Но однажды за обедом в столовой один сокамерник, указывая на Валентина, сказал мне: «Ты только посмотри, как он лопает кашу! С какой жадностью... Разве человек, решившийся на самоубийство, будет так жрать!»

Я мог удостовериться в правоте его слов: Валентин жадно вылизывал последние крупицы из миски. Он любил поесть и особенной брезгливостью не отличался. Я смотрел на него, и наши подозрения мне тоже показались смехотворными. Нет, только человек, стремящийся выжить, исполненный

 

- 311 -

воли к жизни, а не к смерти, будет так жадно есть, да еще кося по сторонам, нельзя ли где урвать добавок.

А на другой день Валентин Суслов покончил с собой: сгорел, взявшись за провода высокого напряжения (в 5 тысяч вольт) на крыше цеха, где мы работали. И я видел его синий огонь. В камере, в его вещах, мы нашли тетрадь со стихами Блока и Гумилева, и там была записка: «Прошу передать это Вайлю», датированная несколькими днями до самоубийства. Значит, решили мы, он действительно давно уже готовился.

Для старых лагерников это было непонятно: Суслову было 27 лет, и сроку оставалось всего около пяти. Как всегда в таких случаях, спорили; как всегда, большинство было против самоубийств. Находились и такие (из уголовников), кто говорил, что если уж убивать себя, то надо увести с собой на тот свет и десяток чекистов.

Другие говорили, что вполне понимают Суслова, что лучше уж разом кончить со всем, чем длить это бессмысленное прозябание, "лучше ужасный конец, чем ужас без конца".

Чтобы отвлечь людей от мрачных мыслей, я начинал высказывать им некоторые парадоксальные соображения. Я, например, доказывал им, что мы находимся здесь в лучшем положении, чем люди на свободе: мы живем надеждой — надеждой на освобождение. У людей же там — такой надежды нет, и от этого вся их жизнь обессмысливается.
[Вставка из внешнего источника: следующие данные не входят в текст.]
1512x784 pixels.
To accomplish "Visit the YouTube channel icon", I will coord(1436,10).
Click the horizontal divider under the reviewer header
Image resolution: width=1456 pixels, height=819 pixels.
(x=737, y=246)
И еще: мы здесь свободны, абсолютно свободны, свободны от быта, от денег, от пищи... У нас у каждого есть 50 сантиметров нар в ширину, и нам не надо искать себе ни жилища, ни работы. А там на воле все это надо искать, устраиваться, зависеть от многих людей, бояться, приспосабливаться...

Украинец Игорь Кичак не выдержал моих разглагольствований и сказал: "Ну, это я не согласен. На свободе я могу книгу какую хочу достать почитать, а здесь?" Был он книжный червь и дрожал при виде книг. Еда для него в шкале лагерных ценностей была на десятом месте.

Все эти тихие беседы и споры шли у нас после отбоя, т. е. после 10 вечера. Люди лежали на нарах, а я часто ходил взад-

 

- 312 -

вперед между нарами. Если кто-нибудь тоже хотел размять ноги, то я ложился, освобождая пространство другому (ходить вдвоем места не хватало). По лагерному обычаю, свет в камере в 10 часов гасился, но в окно к нам проникал другой свет - мертвенный отсвет с запретной полосы. И когда я ходил между нарами, тень моя металась по стенам камеры, а на двери всегда в одном и том же месте - решетка, это окно отбрасывало свою неподвижную тень.

Помню, говорил нам Мишка Некрасов, марксист с креном к русскому национализму:

— Вы думаете, США и СССР действительно конфликтуют друг с другом? Наивные вы люди! Да у них давно уже все сговорено, все поделено — за счет нас, за счет простых людей там и тут. И если вы читаете в газете про Вьетнам или там про Израиль, то не думайте, что это всерьез! Это все понт! Это они пишут, чтобы отвлечь наше внимание, чтобы держать людей в напряжении. На самом деле это одно и то же, и никогда они воевать друг с другом не будут.

— Миша, это китайская теория двух сверхдержав, — говорил я тут.

— Ну и что же? Значит, китайцы правы.

Я не представлял тогда себе, что попаду на Запад и что услышу здесь похожие теории из уст «новых левых».

Встречал я и других заключенных, которые, не имея никакого доступа к источникам информации, сами доходили до концепций, которые выдвигались новейшими западными мыслителями. И разве Мишка Некрасов, никогда не видев книг Орвелла, не воспроизвел финальную мысль Скотского хутора о неразличимости свиней и людей?